What you are asked to do — All of the entries should be returned without a single change.

Data section start

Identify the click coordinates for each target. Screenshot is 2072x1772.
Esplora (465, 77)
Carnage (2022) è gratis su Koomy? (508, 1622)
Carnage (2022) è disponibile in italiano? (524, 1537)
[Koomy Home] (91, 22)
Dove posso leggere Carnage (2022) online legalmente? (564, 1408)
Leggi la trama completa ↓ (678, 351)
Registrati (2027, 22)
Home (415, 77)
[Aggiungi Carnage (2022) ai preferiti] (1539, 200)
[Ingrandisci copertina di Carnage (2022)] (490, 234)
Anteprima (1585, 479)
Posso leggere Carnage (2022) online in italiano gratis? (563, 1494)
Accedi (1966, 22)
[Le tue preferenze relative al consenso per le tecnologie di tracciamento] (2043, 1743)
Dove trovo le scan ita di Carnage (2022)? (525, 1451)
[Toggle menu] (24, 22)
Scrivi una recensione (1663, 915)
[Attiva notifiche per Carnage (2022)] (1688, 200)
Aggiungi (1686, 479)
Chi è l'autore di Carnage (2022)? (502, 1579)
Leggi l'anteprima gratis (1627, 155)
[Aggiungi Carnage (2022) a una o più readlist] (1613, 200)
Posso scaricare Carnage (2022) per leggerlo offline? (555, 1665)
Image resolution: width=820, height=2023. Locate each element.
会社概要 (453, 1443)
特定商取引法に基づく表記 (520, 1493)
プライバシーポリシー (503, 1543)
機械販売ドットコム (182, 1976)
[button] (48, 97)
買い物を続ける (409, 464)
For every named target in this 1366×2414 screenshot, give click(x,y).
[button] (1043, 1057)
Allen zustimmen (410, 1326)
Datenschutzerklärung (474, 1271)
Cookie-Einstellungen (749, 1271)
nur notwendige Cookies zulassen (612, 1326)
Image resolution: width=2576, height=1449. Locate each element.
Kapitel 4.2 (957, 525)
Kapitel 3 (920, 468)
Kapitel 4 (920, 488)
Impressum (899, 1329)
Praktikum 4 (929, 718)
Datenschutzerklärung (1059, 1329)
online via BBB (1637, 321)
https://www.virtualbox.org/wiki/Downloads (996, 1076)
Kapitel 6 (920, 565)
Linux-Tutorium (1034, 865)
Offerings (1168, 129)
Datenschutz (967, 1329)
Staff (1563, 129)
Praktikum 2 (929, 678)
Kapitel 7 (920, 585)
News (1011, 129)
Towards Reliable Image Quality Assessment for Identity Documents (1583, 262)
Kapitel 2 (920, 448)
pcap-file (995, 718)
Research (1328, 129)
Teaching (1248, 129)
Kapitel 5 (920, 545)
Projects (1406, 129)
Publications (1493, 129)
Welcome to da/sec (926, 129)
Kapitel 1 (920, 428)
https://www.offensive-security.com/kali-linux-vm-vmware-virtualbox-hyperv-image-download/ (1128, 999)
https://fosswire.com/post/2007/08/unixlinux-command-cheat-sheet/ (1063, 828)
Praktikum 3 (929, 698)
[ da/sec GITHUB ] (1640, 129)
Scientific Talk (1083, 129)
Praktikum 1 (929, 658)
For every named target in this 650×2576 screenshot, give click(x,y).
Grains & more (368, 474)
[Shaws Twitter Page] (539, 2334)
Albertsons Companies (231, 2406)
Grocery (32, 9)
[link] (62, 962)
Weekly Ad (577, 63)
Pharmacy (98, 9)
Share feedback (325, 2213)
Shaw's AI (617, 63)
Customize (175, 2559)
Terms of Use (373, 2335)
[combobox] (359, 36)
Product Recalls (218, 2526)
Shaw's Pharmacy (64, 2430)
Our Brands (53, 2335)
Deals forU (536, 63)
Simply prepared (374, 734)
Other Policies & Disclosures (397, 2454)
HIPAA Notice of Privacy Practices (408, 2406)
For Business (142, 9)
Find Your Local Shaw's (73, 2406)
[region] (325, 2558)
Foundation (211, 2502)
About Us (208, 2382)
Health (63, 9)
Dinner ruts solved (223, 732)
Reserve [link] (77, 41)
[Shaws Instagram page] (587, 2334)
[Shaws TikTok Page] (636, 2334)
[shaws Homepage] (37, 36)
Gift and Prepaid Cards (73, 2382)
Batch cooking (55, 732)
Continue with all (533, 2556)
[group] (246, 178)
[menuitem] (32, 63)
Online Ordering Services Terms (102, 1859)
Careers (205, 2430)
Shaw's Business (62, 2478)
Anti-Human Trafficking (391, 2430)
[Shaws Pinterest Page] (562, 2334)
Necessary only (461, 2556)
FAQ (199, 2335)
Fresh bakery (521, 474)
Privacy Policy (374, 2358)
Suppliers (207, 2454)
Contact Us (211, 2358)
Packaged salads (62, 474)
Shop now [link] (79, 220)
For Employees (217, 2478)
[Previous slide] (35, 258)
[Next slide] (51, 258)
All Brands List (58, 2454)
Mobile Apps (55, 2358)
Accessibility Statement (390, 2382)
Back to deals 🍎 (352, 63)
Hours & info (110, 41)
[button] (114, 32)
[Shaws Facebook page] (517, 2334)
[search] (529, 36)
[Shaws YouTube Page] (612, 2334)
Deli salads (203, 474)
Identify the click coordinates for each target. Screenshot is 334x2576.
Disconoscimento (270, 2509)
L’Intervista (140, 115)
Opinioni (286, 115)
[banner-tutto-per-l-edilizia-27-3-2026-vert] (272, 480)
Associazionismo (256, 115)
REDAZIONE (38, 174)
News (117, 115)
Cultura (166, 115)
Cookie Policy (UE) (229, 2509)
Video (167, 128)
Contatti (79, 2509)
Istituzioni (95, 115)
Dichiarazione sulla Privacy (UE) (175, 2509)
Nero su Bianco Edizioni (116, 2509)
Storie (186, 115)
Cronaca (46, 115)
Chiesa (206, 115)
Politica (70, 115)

Data section end

Answer for this exercise —
Identify the click coordinates for each target. Screenshot is 2072x1772.
Esplora (465, 77)
Carnage (2022) è gratis su Koomy? (508, 1622)
Carnage (2022) è disponibile in italiano? (524, 1537)
[Koomy Home] (91, 22)
Dove posso leggere Carnage (2022) online legalmente? (564, 1408)
Leggi la trama completa ↓ (678, 351)
Registrati (2027, 22)
Home (415, 77)
[Aggiungi Carnage (2022) ai preferiti] (1539, 200)
[Ingrandisci copertina di Carnage (2022)] (490, 234)
Anteprima (1585, 479)
Posso leggere Carnage (2022) online in italiano gratis? (563, 1494)
Accedi (1966, 22)
[Le tue preferenze relative al consenso per le tecnologie di tracciamento] (2043, 1743)
Dove trovo le scan ita di Carnage (2022)? (525, 1451)
[Toggle menu] (24, 22)
Scrivi una recensione (1663, 915)
[Attiva notifiche per Carnage (2022)] (1688, 200)
Aggiungi (1686, 479)
Chi è l'autore di Carnage (2022)? (502, 1579)
Leggi l'anteprima gratis (1627, 155)
[Aggiungi Carnage (2022) a una o più readlist] (1613, 200)
Posso scaricare Carnage (2022) per leggerlo offline? (555, 1665)
Image resolution: width=820, height=2023. Locate each element.
会社概要 (453, 1443)
特定商取引法に基づく表記 (520, 1493)
プライバシーポリシー (503, 1543)
機械販売ドットコム (182, 1976)
[button] (48, 97)
買い物を続ける (409, 464)
For every named target in this 1366×2414 screenshot, give click(x,y).
[button] (1043, 1057)
Allen zustimmen (410, 1326)
Datenschutzerklärung (474, 1271)
Cookie-Einstellungen (749, 1271)
nur notwendige Cookies zulassen (612, 1326)
Image resolution: width=2576, height=1449. Locate each element.
Kapitel 4.2 (957, 525)
Kapitel 3 (920, 468)
Kapitel 4 (920, 488)
Impressum (899, 1329)
Praktikum 4 (929, 718)
Datenschutzerklärung (1059, 1329)
online via BBB (1637, 321)
https://www.virtualbox.org/wiki/Downloads (996, 1076)
Kapitel 6 (920, 565)
Linux-Tutorium (1034, 865)
Offerings (1168, 129)
Datenschutz (967, 1329)
Staff (1563, 129)
Praktikum 2 (929, 678)
Kapitel 7 (920, 585)
News (1011, 129)
Towards Reliable Image Quality Assessment for Identity Documents (1583, 262)
Kapitel 2 (920, 448)
pcap-file (995, 718)
Research (1328, 129)
Teaching (1248, 129)
Kapitel 5 (920, 545)
Projects (1406, 129)
Publications (1493, 129)
Welcome to da/sec (926, 129)
Kapitel 1 (920, 428)
https://www.offensive-security.com/kali-linux-vm-vmware-virtualbox-hyperv-image-download/ (1128, 999)
https://fosswire.com/post/2007/08/unixlinux-command-cheat-sheet/ (1063, 828)
Praktikum 3 (929, 698)
[ da/sec GITHUB ] (1640, 129)
Scientific Talk (1083, 129)
Praktikum 1 (929, 658)
For every named target in this 650×2576 screenshot, give click(x,y).
Grains & more (368, 474)
[Shaws Twitter Page] (539, 2334)
Albertsons Companies (231, 2406)
Grocery (32, 9)
[link] (62, 962)
Weekly Ad (577, 63)
Pharmacy (98, 9)
Share feedback (325, 2213)
Shaw's AI (617, 63)
Customize (175, 2559)
Terms of Use (373, 2335)
[combobox] (359, 36)
Product Recalls (218, 2526)
Shaw's Pharmacy (64, 2430)
Our Brands (53, 2335)
Deals forU (536, 63)
Simply prepared (374, 734)
Other Policies & Disclosures (397, 2454)
HIPAA Notice of Privacy Practices (408, 2406)
For Business (142, 9)
Find Your Local Shaw's (73, 2406)
[region] (325, 2558)
Foundation (211, 2502)
About Us (208, 2382)
Health (63, 9)
Dinner ruts solved (223, 732)
Reserve [link] (77, 41)
[Shaws Instagram page] (587, 2334)
[Shaws TikTok Page] (636, 2334)
[shaws Homepage] (37, 36)
Gift and Prepaid Cards (73, 2382)
Batch cooking (55, 732)
Continue with all (533, 2556)
[group] (246, 178)
[menuitem] (32, 63)
Online Ordering Services Terms (102, 1859)
Careers (205, 2430)
Shaw's Business (62, 2478)
Anti-Human Trafficking (391, 2430)
[Shaws Pinterest Page] (562, 2334)
Necessary only (461, 2556)
FAQ (199, 2335)
Fresh bakery (521, 474)
Privacy Policy (374, 2358)
Suppliers (207, 2454)
Contact Us (211, 2358)
Packaged salads (62, 474)
Shop now [link] (79, 220)
For Employees (217, 2478)
[Previous slide] (35, 258)
[Next slide] (51, 258)
All Brands List (58, 2454)
Mobile Apps (55, 2358)
Accessibility Statement (390, 2382)
Back to deals 🍎 (352, 63)
Hours & info (110, 41)
[button] (114, 32)
[Shaws Facebook page] (517, 2334)
[search] (529, 36)
[Shaws YouTube Page] (612, 2334)
Deli salads (203, 474)
Identify the click coordinates for each target. Screenshot is 334x2576.
Disconoscimento (270, 2509)
L’Intervista (140, 115)
Opinioni (286, 115)
[banner-tutto-per-l-edilizia-27-3-2026-vert] (272, 480)
Associazionismo (256, 115)
REDAZIONE (38, 174)
News (117, 115)
Cultura (166, 115)
Cookie Policy (UE) (229, 2509)
Video (167, 128)
Contatti (79, 2509)
Istituzioni (95, 115)
Dichiarazione sulla Privacy (UE) (175, 2509)
Nero su Bianco Edizioni (116, 2509)
Storie (186, 115)
Cronaca (46, 115)
Chiesa (206, 115)
Politica (70, 115)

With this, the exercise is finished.